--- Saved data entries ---

○ ○ ○ ○ ○ ○ ○

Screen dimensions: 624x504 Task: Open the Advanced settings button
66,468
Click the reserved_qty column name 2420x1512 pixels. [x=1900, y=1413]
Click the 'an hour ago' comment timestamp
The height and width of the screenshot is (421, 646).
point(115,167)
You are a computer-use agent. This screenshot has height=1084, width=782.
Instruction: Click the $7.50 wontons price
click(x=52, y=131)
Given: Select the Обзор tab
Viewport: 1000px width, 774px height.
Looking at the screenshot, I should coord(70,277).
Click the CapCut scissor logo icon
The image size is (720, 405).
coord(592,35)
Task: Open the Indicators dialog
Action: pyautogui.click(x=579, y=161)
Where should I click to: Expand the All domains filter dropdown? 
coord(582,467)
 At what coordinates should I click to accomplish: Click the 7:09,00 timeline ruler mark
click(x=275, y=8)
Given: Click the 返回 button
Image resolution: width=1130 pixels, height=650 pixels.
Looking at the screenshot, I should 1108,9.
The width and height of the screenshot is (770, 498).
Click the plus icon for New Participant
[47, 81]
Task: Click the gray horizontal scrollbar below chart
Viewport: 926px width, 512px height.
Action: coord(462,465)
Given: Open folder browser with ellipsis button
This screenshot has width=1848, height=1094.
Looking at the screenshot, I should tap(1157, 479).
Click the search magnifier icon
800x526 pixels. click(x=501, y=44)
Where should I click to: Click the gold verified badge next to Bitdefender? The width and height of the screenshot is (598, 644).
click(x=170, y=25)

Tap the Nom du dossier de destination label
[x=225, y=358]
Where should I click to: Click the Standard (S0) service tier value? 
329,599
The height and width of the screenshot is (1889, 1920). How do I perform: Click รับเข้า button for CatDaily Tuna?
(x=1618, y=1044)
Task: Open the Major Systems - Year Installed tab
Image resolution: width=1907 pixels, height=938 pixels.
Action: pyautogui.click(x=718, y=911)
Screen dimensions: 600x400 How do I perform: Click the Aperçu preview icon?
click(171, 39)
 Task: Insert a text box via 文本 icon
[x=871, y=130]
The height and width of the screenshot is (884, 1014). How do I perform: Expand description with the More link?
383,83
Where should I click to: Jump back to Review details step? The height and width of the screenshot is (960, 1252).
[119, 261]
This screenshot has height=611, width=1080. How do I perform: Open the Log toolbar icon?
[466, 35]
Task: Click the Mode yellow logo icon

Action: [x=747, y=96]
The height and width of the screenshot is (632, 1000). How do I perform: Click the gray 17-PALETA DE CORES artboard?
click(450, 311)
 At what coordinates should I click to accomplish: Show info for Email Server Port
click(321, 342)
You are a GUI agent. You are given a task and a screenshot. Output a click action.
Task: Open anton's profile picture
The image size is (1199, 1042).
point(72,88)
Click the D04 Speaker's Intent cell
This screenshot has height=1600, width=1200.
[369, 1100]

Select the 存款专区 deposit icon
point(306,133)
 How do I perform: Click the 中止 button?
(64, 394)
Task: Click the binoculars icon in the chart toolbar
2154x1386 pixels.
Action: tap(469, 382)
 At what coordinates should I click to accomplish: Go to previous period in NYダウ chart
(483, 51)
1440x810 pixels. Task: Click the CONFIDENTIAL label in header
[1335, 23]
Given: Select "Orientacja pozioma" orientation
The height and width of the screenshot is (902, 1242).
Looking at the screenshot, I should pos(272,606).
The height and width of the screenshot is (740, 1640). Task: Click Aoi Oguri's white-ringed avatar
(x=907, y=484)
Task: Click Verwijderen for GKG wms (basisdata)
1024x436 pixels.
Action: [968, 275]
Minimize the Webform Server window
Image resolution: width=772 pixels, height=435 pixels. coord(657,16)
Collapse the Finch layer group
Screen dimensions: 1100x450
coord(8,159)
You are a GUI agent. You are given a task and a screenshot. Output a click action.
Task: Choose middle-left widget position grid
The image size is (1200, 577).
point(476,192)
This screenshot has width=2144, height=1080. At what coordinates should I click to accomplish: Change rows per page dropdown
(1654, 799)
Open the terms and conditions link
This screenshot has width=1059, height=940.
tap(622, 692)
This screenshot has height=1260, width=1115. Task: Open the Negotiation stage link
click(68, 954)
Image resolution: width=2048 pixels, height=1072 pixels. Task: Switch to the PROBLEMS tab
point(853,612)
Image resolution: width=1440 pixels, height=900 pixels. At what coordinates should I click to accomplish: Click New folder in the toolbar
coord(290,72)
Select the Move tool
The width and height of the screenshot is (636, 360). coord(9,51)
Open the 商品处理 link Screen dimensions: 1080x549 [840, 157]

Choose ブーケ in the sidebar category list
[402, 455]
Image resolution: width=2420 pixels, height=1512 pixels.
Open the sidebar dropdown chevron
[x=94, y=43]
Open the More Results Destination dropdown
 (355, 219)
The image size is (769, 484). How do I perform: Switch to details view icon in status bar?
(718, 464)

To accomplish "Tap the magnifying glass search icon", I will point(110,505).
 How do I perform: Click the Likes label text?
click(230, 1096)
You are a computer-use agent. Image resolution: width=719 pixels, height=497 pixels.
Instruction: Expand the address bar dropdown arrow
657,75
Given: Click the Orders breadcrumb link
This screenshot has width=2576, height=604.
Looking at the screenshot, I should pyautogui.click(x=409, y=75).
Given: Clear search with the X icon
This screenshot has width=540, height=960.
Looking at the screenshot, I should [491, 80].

○ ○ ○ ○ ○ ○ ○

--- WORK TO DO ---
Could you reproduce the listing above line for line, without changing anything?

--- WORKED ANSWER ---
Screen dimensions: 624x504 Task: Open the Advanced settings button
66,468
Click the reserved_qty column name 2420x1512 pixels. [x=1900, y=1413]
Click the 'an hour ago' comment timestamp
The height and width of the screenshot is (421, 646).
point(115,167)
You are a computer-use agent. This screenshot has height=1084, width=782.
Instruction: Click the $7.50 wontons price
click(x=52, y=131)
Given: Select the Обзор tab
Viewport: 1000px width, 774px height.
Looking at the screenshot, I should coord(70,277).
Click the CapCut scissor logo icon
The image size is (720, 405).
coord(592,35)
Task: Open the Indicators dialog
Action: pyautogui.click(x=579, y=161)
Where should I click to: Expand the All domains filter dropdown? 
coord(582,467)
 At what coordinates should I click to accomplish: Click the 7:09,00 timeline ruler mark
click(x=275, y=8)
Given: Click the 返回 button
Image resolution: width=1130 pixels, height=650 pixels.
Looking at the screenshot, I should 1108,9.
The width and height of the screenshot is (770, 498).
Click the plus icon for New Participant
[47, 81]
Task: Click the gray horizontal scrollbar below chart
Viewport: 926px width, 512px height.
Action: coord(462,465)
Given: Open folder browser with ellipsis button
This screenshot has width=1848, height=1094.
Looking at the screenshot, I should tap(1157, 479).
Click the search magnifier icon
800x526 pixels. click(x=501, y=44)
Where should I click to: Click the gold verified badge next to Bitdefender? The width and height of the screenshot is (598, 644).
click(x=170, y=25)

Tap the Nom du dossier de destination label
[x=225, y=358]
Where should I click to: Click the Standard (S0) service tier value? 
329,599
The height and width of the screenshot is (1889, 1920). How do I perform: Click รับเข้า button for CatDaily Tuna?
(x=1618, y=1044)
Task: Open the Major Systems - Year Installed tab
Image resolution: width=1907 pixels, height=938 pixels.
Action: pyautogui.click(x=718, y=911)
Screen dimensions: 600x400 How do I perform: Click the Aperçu preview icon?
click(171, 39)
 Task: Insert a text box via 文本 icon
[x=871, y=130]
The height and width of the screenshot is (884, 1014). How do I perform: Expand description with the More link?
383,83
Where should I click to: Jump back to Review details step? The height and width of the screenshot is (960, 1252).
[119, 261]
This screenshot has height=611, width=1080. How do I perform: Open the Log toolbar icon?
[466, 35]
Task: Click the Mode yellow logo icon

Action: [x=747, y=96]
The height and width of the screenshot is (632, 1000). How do I perform: Click the gray 17-PALETA DE CORES artboard?
click(450, 311)
 At what coordinates should I click to accomplish: Show info for Email Server Port
click(321, 342)
You are a GUI agent. You are given a task and a screenshot. Output a click action.
Task: Open anton's profile picture
The image size is (1199, 1042).
point(72,88)
Click the D04 Speaker's Intent cell
This screenshot has height=1600, width=1200.
[369, 1100]

Select the 存款专区 deposit icon
point(306,133)
 How do I perform: Click the 中止 button?
(64, 394)
Task: Click the binoculars icon in the chart toolbar
2154x1386 pixels.
Action: tap(469, 382)
 At what coordinates should I click to accomplish: Go to previous period in NYダウ chart
(483, 51)
1440x810 pixels. Task: Click the CONFIDENTIAL label in header
[1335, 23]
Given: Select "Orientacja pozioma" orientation
The height and width of the screenshot is (902, 1242).
Looking at the screenshot, I should pos(272,606).
The height and width of the screenshot is (740, 1640). Task: Click Aoi Oguri's white-ringed avatar
(x=907, y=484)
Task: Click Verwijderen for GKG wms (basisdata)
1024x436 pixels.
Action: [968, 275]
Minimize the Webform Server window
Image resolution: width=772 pixels, height=435 pixels. coord(657,16)
Collapse the Finch layer group
Screen dimensions: 1100x450
coord(8,159)
You are a GUI agent. You are given a task and a screenshot. Output a click action.
Task: Choose middle-left widget position grid
The image size is (1200, 577).
point(476,192)
This screenshot has width=2144, height=1080. At what coordinates should I click to accomplish: Change rows per page dropdown
(1654, 799)
Open the terms and conditions link
This screenshot has width=1059, height=940.
tap(622, 692)
This screenshot has height=1260, width=1115. Task: Open the Negotiation stage link
click(68, 954)
Image resolution: width=2048 pixels, height=1072 pixels. Task: Switch to the PROBLEMS tab
point(853,612)
Image resolution: width=1440 pixels, height=900 pixels. At what coordinates should I click to accomplish: Click New folder in the toolbar
coord(290,72)
Select the Move tool
The width and height of the screenshot is (636, 360). coord(9,51)
Open the 商品处理 link Screen dimensions: 1080x549 [840, 157]

Choose ブーケ in the sidebar category list
[402, 455]
Image resolution: width=2420 pixels, height=1512 pixels.
Open the sidebar dropdown chevron
[x=94, y=43]
Open the More Results Destination dropdown
 (355, 219)
The image size is (769, 484). How do I perform: Switch to details view icon in status bar?
(718, 464)

To accomplish "Tap the magnifying glass search icon", I will point(110,505).
 How do I perform: Click the Likes label text?
click(230, 1096)
You are a computer-use agent. Image resolution: width=719 pixels, height=497 pixels.
Instruction: Expand the address bar dropdown arrow
657,75
Given: Click the Orders breadcrumb link
This screenshot has width=2576, height=604.
Looking at the screenshot, I should pyautogui.click(x=409, y=75).
Given: Clear search with the X icon
This screenshot has width=540, height=960.
Looking at the screenshot, I should [491, 80].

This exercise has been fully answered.